Miejscy urzędnicy i żołnierze z Centrum Przygotowań do Misji Zagranicznych będą wspólnie szukać lokalizacji dla wojskowej strzelnicy w Kielcach. – W tegorocznym budżecie miasta nie zarezerwowano pieniędzy na budowę obiektu – przyznaje przewodniczący Komisji Finansów rady miasta Tomasz Bogucki.
Jednocześnie zapewnia, że jeśli zostanie znaleziona odpowiednia lokalizacja, miasto rozważy sfinansowanie budowy. Jedną z opcji jest dofinansowanie z programu Ministerstwa Obrony Narodowej, który zakłada dofinansowanie do 80% kosztów powstania strzelnicy.
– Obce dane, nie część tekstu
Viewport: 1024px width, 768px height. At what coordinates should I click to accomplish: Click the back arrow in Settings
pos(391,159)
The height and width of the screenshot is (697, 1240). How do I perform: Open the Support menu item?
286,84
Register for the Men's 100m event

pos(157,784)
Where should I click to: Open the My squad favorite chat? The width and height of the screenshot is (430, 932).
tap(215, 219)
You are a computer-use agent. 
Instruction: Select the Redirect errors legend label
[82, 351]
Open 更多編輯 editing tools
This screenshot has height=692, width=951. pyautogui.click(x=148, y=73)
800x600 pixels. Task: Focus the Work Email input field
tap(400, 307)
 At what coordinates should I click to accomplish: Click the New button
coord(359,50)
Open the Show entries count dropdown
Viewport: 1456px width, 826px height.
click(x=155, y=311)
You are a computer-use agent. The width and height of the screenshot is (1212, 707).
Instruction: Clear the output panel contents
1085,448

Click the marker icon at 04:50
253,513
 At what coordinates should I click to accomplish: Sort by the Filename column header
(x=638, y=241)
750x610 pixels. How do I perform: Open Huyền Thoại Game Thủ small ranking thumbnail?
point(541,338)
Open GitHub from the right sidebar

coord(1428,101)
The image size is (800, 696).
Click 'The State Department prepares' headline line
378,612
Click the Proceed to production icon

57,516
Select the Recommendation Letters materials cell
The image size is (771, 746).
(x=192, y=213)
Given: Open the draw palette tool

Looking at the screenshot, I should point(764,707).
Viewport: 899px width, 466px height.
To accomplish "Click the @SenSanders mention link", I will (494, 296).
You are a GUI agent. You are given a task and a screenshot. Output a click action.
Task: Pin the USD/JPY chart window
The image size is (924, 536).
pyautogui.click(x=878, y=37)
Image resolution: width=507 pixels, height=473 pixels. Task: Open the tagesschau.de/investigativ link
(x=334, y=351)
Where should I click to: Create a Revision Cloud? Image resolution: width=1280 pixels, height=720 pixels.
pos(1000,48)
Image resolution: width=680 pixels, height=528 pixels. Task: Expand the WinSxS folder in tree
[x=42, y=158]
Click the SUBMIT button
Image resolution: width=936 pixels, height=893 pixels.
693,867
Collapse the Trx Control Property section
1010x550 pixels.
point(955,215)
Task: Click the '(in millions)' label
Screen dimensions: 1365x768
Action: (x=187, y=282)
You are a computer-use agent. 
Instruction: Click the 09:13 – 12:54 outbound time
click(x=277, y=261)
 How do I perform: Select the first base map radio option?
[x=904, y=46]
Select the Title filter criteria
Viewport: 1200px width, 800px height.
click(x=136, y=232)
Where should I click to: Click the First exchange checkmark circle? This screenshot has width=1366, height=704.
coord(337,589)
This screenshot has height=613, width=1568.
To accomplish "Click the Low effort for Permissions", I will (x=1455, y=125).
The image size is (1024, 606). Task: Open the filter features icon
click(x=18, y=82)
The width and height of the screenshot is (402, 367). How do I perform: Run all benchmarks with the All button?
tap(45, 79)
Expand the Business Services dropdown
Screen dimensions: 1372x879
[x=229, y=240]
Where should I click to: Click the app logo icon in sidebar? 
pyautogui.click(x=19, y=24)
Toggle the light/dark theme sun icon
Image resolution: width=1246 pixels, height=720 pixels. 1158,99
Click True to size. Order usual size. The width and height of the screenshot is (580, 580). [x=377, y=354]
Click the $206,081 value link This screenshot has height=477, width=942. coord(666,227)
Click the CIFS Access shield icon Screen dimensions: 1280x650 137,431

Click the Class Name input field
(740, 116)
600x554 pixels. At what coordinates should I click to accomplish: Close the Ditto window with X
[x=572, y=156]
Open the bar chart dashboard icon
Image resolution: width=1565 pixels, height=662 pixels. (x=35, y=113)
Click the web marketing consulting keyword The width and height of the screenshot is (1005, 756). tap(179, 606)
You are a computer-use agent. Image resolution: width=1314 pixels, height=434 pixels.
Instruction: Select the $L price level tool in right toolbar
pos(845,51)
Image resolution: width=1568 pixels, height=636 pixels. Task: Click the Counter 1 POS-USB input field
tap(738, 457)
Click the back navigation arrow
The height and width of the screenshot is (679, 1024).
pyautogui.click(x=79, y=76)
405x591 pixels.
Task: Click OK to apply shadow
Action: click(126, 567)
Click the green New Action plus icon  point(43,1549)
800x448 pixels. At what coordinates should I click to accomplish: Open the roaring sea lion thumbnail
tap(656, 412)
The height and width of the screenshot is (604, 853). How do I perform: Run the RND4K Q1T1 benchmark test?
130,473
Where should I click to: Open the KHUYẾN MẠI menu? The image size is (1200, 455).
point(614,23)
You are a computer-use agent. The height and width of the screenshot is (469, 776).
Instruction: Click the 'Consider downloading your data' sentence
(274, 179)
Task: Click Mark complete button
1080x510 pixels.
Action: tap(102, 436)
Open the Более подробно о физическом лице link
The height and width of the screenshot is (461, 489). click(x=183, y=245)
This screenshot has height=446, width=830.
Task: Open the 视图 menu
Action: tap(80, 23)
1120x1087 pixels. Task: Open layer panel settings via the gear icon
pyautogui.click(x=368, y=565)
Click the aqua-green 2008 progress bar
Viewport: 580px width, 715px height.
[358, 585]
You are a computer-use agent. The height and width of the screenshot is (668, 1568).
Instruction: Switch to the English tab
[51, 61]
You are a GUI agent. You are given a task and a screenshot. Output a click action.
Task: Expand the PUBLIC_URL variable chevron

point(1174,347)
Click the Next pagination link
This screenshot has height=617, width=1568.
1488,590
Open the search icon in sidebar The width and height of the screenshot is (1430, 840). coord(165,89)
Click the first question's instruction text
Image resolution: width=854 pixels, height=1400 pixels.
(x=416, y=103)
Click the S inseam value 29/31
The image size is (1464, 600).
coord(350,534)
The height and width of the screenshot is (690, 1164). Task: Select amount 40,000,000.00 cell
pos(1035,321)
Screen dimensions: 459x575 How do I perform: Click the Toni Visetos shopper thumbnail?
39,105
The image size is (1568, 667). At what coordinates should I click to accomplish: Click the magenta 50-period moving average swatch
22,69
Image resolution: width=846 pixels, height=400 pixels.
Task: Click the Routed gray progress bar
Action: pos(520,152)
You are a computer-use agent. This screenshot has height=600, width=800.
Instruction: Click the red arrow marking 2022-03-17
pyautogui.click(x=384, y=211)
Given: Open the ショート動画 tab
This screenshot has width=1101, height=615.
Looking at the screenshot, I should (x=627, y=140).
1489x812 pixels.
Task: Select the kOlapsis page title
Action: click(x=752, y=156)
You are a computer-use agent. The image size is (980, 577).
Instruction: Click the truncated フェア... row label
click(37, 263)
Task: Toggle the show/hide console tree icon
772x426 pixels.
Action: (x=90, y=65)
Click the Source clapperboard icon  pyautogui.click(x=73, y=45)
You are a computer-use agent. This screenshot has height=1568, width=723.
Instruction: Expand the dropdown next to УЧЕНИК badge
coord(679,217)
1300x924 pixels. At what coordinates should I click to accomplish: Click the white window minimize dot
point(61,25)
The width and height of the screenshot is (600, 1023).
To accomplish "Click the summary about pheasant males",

Z nowej strzelnicy mogliby korzystać także żołnierze, którzy będą służyć w 10. Świętokrzyskiej Brygadzie Wojsk Obrony Terytorialnej. Pułkownik Paweł Chabielski komendant Centrum Przygotowań do Misji Zagranicznych w Kielcach informuje, że pomysł budowy obiektu pojawił się już pod koniec minionego roku. Teraz kieleccy żołnierze muszą korzystać z policyjnej strzelnicy przy ulicy Kusocińskiego. Jednak w tym miejscu mogą korzystać tylko z broni krótkiej.
– Na strzelania powyżej 50 metrów musimy jeździć na poligon w Nowej Dębie. Strzelnica w Kielcach dałaby nam możliwość trenowania na miejscu, co przyniosłoby poważne oszczędności – podkreśla pułkownik Paweł Chabielski.
Strzelnica wojskowa zajmuje obszar około 300-400 metrów kwadratowych. Jeżeli lokalizację uda znaleźć się odpowiednio szybko, to nowy obiekt mógłby powstać jeszcze w tym roku.